Unnamed: 0,reviewId,userName,content,score,thumbsUpCount,reviewCreatedVersion,at,appVersion
0,437314fe-1b1d-4352-abea-12fec30fce58,Rajib Das,It's good,4,0,,2024-05-09 16:28:13,
1,4933ad2c-c70a-4a84-957d-d405439b2e0f,Mihaela Claudia Neagu,"I love this app so much, I've been using Spoti...",5,0,8.9.38.494,2024-05-09 16:27:18,8.9.38.494
2,1ab275fb-59bf-42c7-88ef-b85901f0445e,JONATHAN GRACIA,Perfect,5,0,8.9.36.616,2024-05-09 16:27:03,8.9.36.616
3,b38406eb-7b11-4ceb-a45c-d7f28fb5d382,Cam Rempel,Best all around music streaming app I have use...,5,0,8.9.38.494,2024-05-09 16:26:19,8.9.38.494
4,7be7999d-4cb6-47b9-8414-d7bdaa9df578,Your clowness (Her Clowness),Are y'all fr gatekeeping the play button on so...,1,0,8.9.38.494,2024-05-09 16:26:14,8.9.38.494


In [3]:
print(f"Spotify shape: {spotify_df.shape}")
print(f"Facebook shape: {facebook_df.shape}")
print(f"ChatGPT shape: {chatgpt_df.shape}")
print(f"Netflix shape: {netflix_df.shape}")
print(f"\nCombined datasets shape: {df.shape}")


Spotify shape: (84165, 8)
Facebook shape: (89458, 8)
ChatGPT shape: (137132, 8)
Netflix shape: (112271, 8)

Combined datasets shape: (423026, 8)


For the task of sentiment analysis on the reviews text most of these columns are not needed. The two important ones are "content" and "score".

In [4]:
df = df[["content","score"]]
df.head()

Unnamed: 0,content,score
0,It's good,4
1,"I love this app so much, I've been using Spoti...",5
2,Perfect,5
3,Best all around music streaming app I have use...,5
4,Are y'all fr gatekeeping the play button on so...,1


In [5]:
df.isnull().sum()

content    16
score       0
dtype: int64

There is just two values missing in this dataset given how this is so proportionatly small I am ok with just removing them.

## Feature Engineering

### Creating Sentiment

This is an easy step. If the star rating is 4 or 5 the sentiment is 2. For a star rating of 3 sentiment is 1 and 1 and 2 star ratings are 0 sentiment.

In [6]:
df.dropna(inplace=True)

In [7]:
def score_to_sentiment(score):
    if score in [4,5]:
        return 2
    elif score ==3:
        return 1
    elif score in [1,2]:
        return 0

df["sentiment"] = df["score"].apply(score_to_sentiment)
df.head()

Unnamed: 0,content,score,sentiment
0,It's good,4,2
1,"I love this app so much, I've been using Spoti...",5,2
2,Perfect,5,2
3,Best all around music streaming app I have use...,5,2
4,Are y'all fr gatekeeping the play button on so...,1,0


### Cleaning the text

Here the text is cleaned with the removal of emojis and special characters.

In [8]:
def preprocessor(text):
    text = re.sub("<[^>]*>", "",text)
    emoticons = re.findall("(?::|;|=)(?:-)?(?:\)|\(|D|P)",text)
    text = re.sub("[\W]+", " ", text.lower())+ " ".join(emoticons).replace("-", "")
    return text

In [9]:
print(f"Before processing: \n{df['content'].iloc[401]}")
print(f"After processing: \n {preprocessor(df['content'].iloc[401])}")

Before processing: 
Tooooo expensive!!
After processing: 
 tooooo expensive 


In [10]:
df["content"] = df["content"].apply(preprocessor)

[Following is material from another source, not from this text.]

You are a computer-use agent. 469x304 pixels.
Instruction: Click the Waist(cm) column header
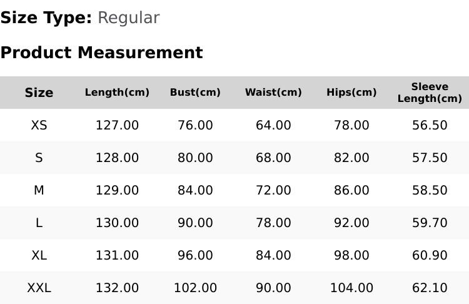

### Word and character counts

Here I will create two new columns for the dataframe to contain the word and character counts for the content column.

In [11]:
w =[]
c=[]
def word_and_char_counts(text):
    words = text.split()
    char_len = 0
    for word in words:
        char_len += len(word) #Character count
    w.append(len(words)) #Word count
    c.append(char_len)
    return (len(words), char_len)

In [12]:
df["content"].apply(word_and_char_counts)
df["wordCount"] = w
df["charCount"] = c
df.head()

Unnamed: 0,content,score,sentiment,wordCount,charCount
0,it s good,4,2,3,7
1,i love this app so much i ve been using spotif...,5,2,82,308
2,perfect,5,2,1,7
3,best all around music streaming app i have use...,5,2,14,59
4,are y all fr gatekeeping the play button on so...,1,0,10,40


## Train, Test split

In [13]:
i = int(df.shape[0]*0.8)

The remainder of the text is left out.